**THE PROBLEM:** Wherever the string "agent" shows up in the material below, copy that line.

**GIVEN DATA:**
* * * * * * *

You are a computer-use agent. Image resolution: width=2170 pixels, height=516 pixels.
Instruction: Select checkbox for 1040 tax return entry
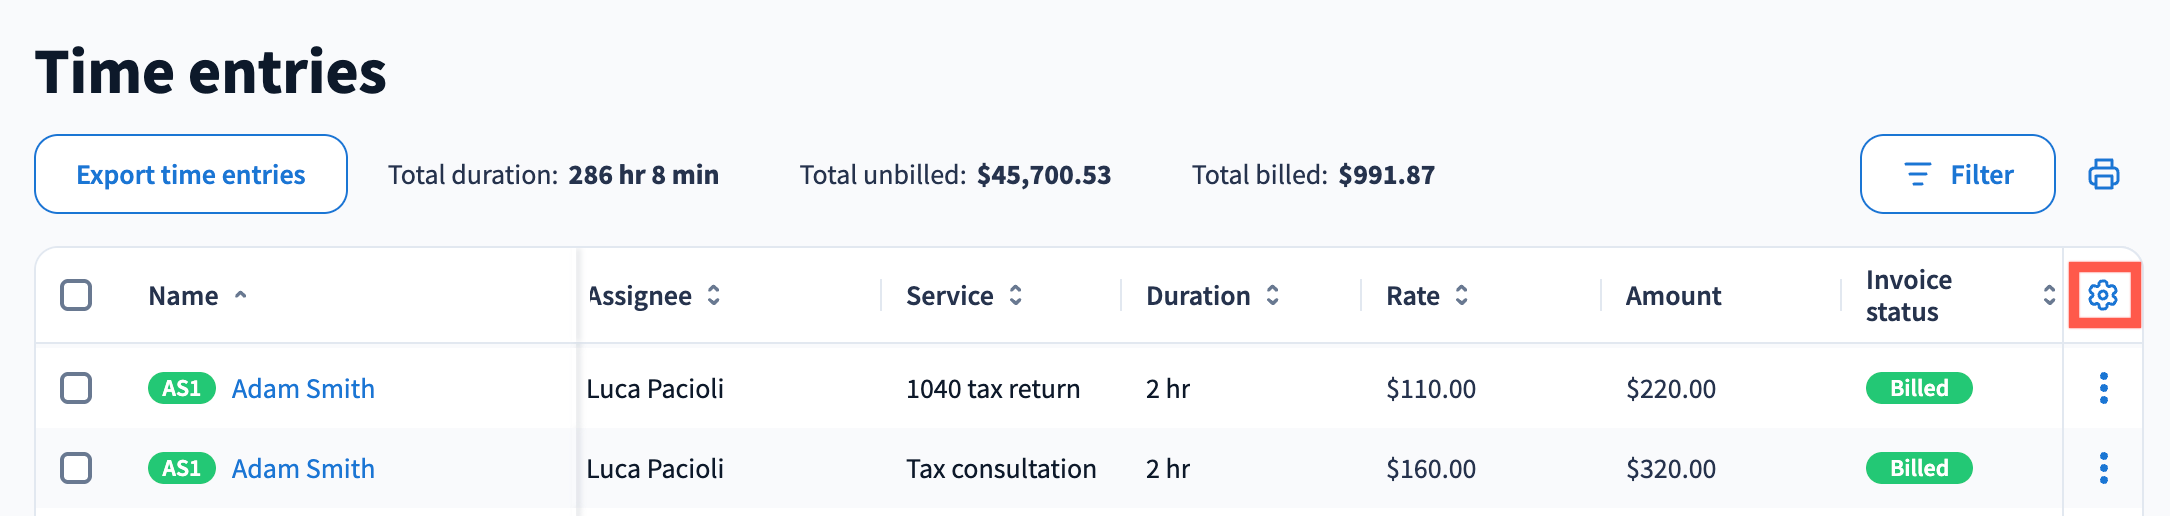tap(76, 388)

* * * * * * *

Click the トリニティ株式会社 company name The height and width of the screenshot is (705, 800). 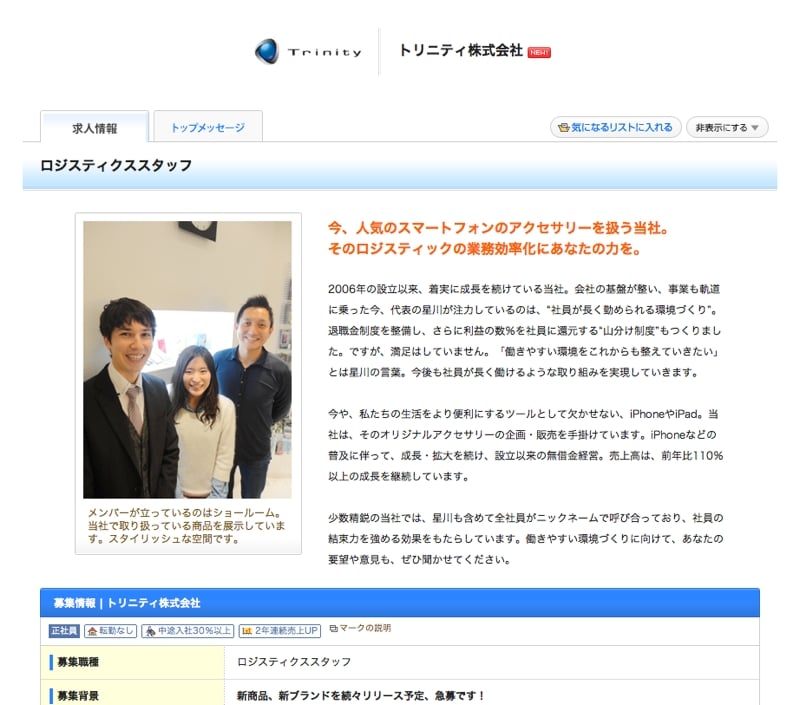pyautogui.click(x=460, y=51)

* * * * * * *

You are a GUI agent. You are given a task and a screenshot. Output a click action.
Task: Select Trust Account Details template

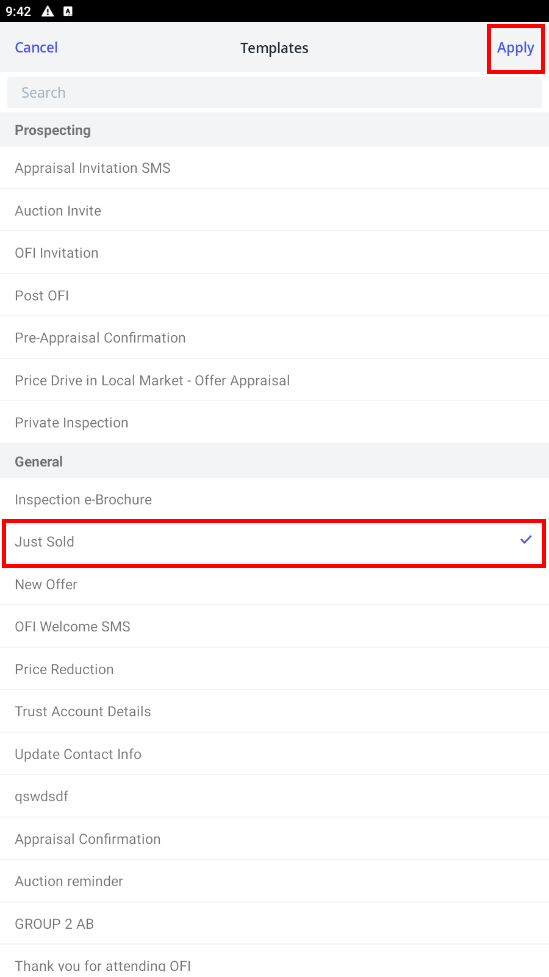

* * * * * * *

**RESPONSE:**
You are a computer-use agent. Image resolution: width=2170 pixels, height=516 pixels.
You are a GUI agent. You are given a task and a screenshot. Output a click action.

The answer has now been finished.